OT -- photons vs. electrons

The reason is simple -- photons travel through glass much more quickly than electrons travel through wire.

Rose wrote: ....electrons themselves pass through a copper wire very, very slowly....It's the electromagnetic wave that travels through the copper wire at near light-speed or a goodly fraction of same.....So the author is technically correct about the relative speed of photons vs. electrons, but of course (as everyone else has already pointed out) that's completely irrelevant to the bandwidth issue at hand. I believe that optical fiber comes out far on top because light is at a much higher frequency (=higher Shannon limit); you also can do fun stuff like 192-channel DWDM which would be impossible in a copper wire because fiber's interference and attenuation characteristics permit such things while copper doesn't.

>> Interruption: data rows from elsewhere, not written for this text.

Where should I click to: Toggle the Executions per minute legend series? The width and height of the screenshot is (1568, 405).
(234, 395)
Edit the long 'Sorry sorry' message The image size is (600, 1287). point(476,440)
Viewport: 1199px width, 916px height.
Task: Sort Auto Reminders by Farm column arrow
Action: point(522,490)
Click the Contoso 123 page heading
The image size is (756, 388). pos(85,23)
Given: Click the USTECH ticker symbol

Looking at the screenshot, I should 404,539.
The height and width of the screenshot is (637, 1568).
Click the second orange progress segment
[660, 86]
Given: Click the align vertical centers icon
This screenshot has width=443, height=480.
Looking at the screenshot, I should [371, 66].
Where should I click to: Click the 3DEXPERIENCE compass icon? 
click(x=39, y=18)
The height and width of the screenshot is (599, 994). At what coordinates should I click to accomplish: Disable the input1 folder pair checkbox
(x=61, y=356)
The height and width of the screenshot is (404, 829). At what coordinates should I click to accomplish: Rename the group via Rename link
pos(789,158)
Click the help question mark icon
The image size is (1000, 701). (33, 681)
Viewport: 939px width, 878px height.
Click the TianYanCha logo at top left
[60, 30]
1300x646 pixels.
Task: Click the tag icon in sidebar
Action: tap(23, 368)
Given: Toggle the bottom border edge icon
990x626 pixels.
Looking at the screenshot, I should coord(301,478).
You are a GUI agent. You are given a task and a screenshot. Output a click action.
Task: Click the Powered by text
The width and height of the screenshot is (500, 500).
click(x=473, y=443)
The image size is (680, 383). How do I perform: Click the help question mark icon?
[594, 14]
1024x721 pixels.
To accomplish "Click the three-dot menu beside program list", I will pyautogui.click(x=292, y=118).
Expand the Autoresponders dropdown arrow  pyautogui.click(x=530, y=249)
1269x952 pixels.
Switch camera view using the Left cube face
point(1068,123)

Someone with a real engineering background can probably explain this more accurately.


Rose et al:
I have a real engineering background, and you have described it pretty accurately. Yes, electrons do travel very slowly, and yes, the data (or any electronic signal) travels at some large fraction of the speed of light because the signal is carried by the electromagnetic wave. Light is just another kind of electromagnetic wave (light can alternatively be represented by photons), but the difference is that the optical fiber has the capability of carrying a much wider bandwidth than copper wires do. With this bandwidth many different light beams, each of a different color (frequency, or wavelength) can travel over the same fiber. And each light beam can be modulated at a very high bit rate.